> Provided entries:
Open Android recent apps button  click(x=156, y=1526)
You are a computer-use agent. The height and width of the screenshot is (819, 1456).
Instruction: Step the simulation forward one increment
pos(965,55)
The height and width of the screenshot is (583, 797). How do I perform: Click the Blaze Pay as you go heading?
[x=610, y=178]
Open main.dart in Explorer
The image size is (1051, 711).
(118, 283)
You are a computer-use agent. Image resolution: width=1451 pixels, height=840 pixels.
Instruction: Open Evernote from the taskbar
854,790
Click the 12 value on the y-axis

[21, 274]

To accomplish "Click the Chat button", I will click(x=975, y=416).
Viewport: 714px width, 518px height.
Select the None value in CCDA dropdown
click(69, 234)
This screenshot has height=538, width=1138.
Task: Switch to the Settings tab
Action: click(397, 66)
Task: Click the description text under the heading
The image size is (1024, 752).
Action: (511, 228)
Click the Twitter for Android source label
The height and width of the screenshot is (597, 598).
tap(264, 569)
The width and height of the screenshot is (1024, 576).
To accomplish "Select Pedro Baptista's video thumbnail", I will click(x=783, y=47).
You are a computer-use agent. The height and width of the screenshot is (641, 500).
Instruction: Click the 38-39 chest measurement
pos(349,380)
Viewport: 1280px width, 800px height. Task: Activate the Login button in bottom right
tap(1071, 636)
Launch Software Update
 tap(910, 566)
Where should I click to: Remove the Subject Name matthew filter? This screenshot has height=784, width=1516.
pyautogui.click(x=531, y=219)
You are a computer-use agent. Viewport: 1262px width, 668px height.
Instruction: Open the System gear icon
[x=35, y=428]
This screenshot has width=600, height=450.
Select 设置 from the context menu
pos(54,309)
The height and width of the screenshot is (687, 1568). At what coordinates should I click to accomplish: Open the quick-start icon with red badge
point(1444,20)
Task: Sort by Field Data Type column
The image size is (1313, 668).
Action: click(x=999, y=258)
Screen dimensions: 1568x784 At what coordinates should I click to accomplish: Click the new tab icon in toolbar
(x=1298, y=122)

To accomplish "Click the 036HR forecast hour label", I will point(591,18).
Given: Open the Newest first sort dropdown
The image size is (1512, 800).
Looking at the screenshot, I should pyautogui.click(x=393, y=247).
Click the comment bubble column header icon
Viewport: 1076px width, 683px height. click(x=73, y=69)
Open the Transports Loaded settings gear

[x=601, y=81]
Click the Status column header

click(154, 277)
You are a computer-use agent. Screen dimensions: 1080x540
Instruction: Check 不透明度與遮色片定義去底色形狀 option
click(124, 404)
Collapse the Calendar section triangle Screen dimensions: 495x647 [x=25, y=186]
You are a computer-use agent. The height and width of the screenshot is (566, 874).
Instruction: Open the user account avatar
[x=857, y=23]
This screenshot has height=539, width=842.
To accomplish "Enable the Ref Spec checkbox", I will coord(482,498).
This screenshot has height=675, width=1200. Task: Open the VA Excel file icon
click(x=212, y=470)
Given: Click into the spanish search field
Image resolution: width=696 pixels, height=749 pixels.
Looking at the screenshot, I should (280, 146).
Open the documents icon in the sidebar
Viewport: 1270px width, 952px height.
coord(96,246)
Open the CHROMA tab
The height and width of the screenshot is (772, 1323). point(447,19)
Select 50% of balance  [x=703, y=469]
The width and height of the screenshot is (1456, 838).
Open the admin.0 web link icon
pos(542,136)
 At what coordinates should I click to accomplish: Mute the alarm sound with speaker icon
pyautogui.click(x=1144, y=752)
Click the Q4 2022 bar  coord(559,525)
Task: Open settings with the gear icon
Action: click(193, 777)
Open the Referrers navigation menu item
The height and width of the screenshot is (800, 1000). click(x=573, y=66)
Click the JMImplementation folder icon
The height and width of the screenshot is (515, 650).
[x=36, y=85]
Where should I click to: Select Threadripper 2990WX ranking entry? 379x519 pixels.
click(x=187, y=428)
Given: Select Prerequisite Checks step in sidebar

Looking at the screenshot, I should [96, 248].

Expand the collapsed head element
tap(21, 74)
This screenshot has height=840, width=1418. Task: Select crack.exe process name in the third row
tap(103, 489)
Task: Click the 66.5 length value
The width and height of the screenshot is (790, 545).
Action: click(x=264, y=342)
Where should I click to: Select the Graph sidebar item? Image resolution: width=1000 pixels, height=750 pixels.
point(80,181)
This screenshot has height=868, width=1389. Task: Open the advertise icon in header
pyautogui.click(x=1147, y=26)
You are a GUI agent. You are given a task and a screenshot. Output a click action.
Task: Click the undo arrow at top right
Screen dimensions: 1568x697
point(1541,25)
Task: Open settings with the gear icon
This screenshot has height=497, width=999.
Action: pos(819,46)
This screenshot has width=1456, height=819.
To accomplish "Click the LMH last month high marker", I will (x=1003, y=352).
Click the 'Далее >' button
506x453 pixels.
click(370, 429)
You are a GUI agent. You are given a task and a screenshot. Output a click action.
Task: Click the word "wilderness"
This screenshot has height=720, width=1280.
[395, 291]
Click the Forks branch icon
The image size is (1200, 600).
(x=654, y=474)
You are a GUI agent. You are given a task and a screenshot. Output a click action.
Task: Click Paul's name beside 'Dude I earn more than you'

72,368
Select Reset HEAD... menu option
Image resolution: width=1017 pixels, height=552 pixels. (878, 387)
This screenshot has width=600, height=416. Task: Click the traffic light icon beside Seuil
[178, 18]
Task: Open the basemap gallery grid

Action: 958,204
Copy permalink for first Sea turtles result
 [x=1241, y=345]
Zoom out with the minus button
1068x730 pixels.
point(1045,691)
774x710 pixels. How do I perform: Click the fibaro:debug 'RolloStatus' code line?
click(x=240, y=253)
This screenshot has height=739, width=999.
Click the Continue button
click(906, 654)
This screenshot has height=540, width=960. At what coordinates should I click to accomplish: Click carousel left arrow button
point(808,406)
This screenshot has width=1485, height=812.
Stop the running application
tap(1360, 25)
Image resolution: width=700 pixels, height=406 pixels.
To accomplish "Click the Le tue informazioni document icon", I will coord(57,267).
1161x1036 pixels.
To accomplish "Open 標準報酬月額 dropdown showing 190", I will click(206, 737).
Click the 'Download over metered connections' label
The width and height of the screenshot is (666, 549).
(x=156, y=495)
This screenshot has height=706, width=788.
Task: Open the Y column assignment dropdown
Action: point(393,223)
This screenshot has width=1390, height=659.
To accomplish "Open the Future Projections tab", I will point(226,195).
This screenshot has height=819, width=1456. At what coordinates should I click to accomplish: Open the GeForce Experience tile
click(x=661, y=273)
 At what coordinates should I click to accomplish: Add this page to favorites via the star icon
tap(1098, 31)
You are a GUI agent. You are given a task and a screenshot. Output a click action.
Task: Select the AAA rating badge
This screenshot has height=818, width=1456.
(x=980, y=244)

> What to work on: Reproduce the items from the line with "Where should I click to: Select the" up to and including the line with "click(370, 429)", substituting "redo arrow" for "undo arrow" and leaving everything else unchanged.

> Output:
Where should I click to: Select the Graph sidebar item? Image resolution: width=1000 pixels, height=750 pixels.
point(80,181)
This screenshot has height=868, width=1389. Task: Open the advertise icon in header
pyautogui.click(x=1147, y=26)
You are a GUI agent. You are given a task and a screenshot. Output a click action.
Task: Click the redo arrow at top right
Screen dimensions: 1568x697
point(1541,25)
Task: Open settings with the gear icon
This screenshot has height=497, width=999.
Action: pos(819,46)
This screenshot has width=1456, height=819.
To accomplish "Click the LMH last month high marker", I will (x=1003, y=352).
Click the 'Далее >' button
506x453 pixels.
click(370, 429)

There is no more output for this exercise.